La politique des « pieds secs, pieds mouillés », selon laquelle l’arrivée sur la « terre sèche » relève de la responsabilité de l’individu, montre aussi les limites de l’hospitalité. Dans le cas de l’Afghanistan, elle met en évidence le caractère illusoire de la protection, notamment parce que plusieurs États européens, ainsi que le Canada, ont suggéré que les Afghans, capables d’atteindre leurs territoires auraient le droit d’être acceptés. Il s’agit d’une promesse impossible pour une population enfermée, qui devrait dans tous les cas traverser de nombreuses frontières nationales.

Ce qui ressort clairement de cette histoire, c’est que, cinq ans à peine après l’accueil par l’UE de plus d’un million de Syriens, la mise en place d’un agenda migratoire commun et l’élaboration d’un nouveau lexique autour de la mobilité, les États européens n’ont plus envie d’accueillir de nouvelles vagues de réfugiés, même en nombre beaucoup plus réduit. Alors que les talibans déferlaient sur tout le pays, les États européens ont continué à rapatrier des Afghans et ont bientôt abandonné jusqu’à la rhétorique de la protection humanitaire qui était autrefois incarnée par le slogan « Réfugiés bienvenus ».

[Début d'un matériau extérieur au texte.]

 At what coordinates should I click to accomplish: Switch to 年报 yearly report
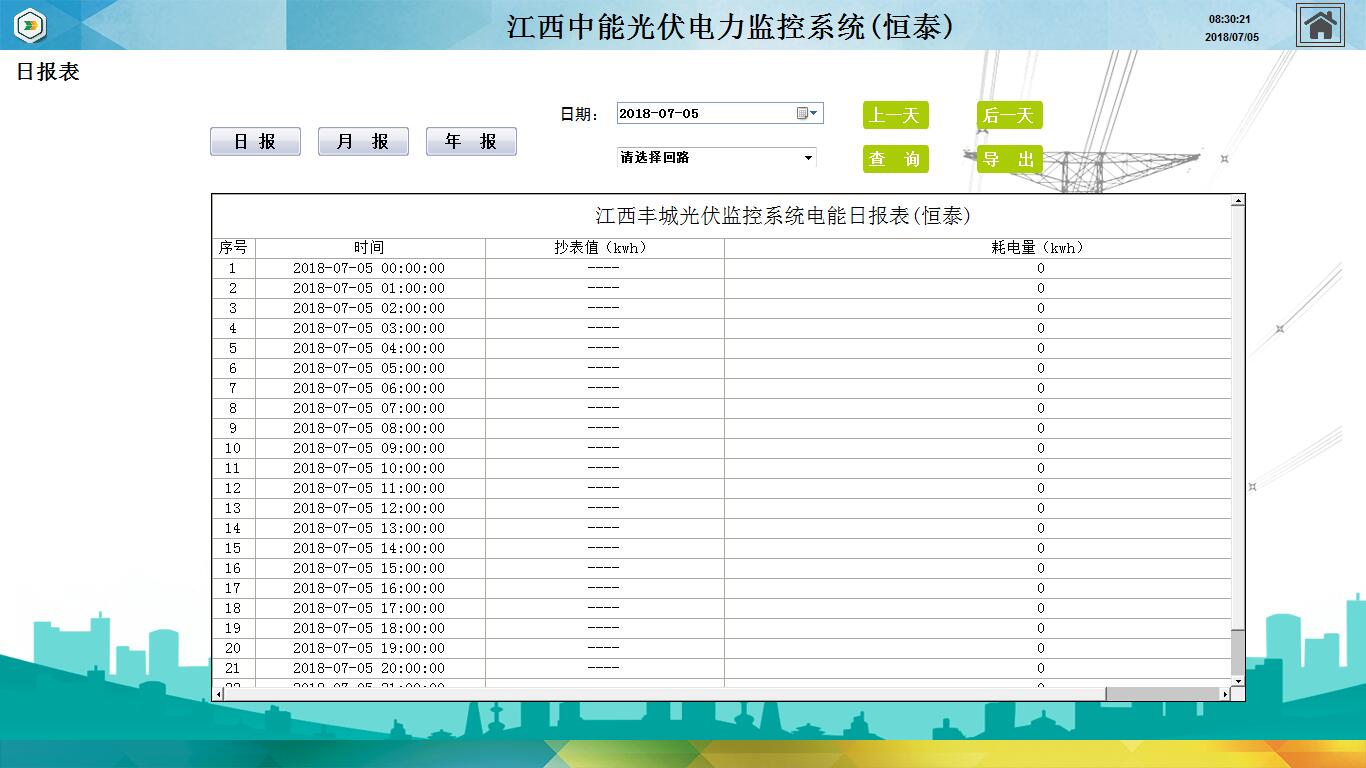coord(471,142)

Cet épisode met à nu les prétentions de coopération extérieure et sécuritaire de l’UE en matière de politiques migratoires et de sécurité, qu’elle tente de conjuguer depuis plus de 15 ans. Les membres de l’UE ont non seulement atteint des niveaux stupéfiants d’action étatique indépendante, mais aussi une distorsion de leurs propres objectifs politiques. L’abandon des Afghans pose désormais le risque de nouvelles vagues de migrants irréguliers, et ne fera qu’encourager les passeurs et les trafiquants à profiter de ceux qui ne peuvent pas quitter l’Afghanistan par d’autres moyens. Par-dessus tout, il envoie le message sans équivoque que la logique de collaboration entre l’UE et les pays d’origine ne dépend pas seulement de la fourniture d’aide, mais aussi de l’établissement de la confiance, qui a été si clairement brisée par les gouvernements donateurs et les pays d’accueil traditionnels.